(Pixel coordinate grounding data)
-- Opening Marker --

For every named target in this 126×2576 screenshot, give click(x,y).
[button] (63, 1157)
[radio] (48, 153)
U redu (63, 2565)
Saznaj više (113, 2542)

-- Closing Marker --

Output all the lines above, matching them word for word.

RESPONSE:
For every named target in this 126×2576 screenshot, give click(x,y).
[button] (63, 1157)
[radio] (48, 153)
U redu (63, 2565)
Saznaj više (113, 2542)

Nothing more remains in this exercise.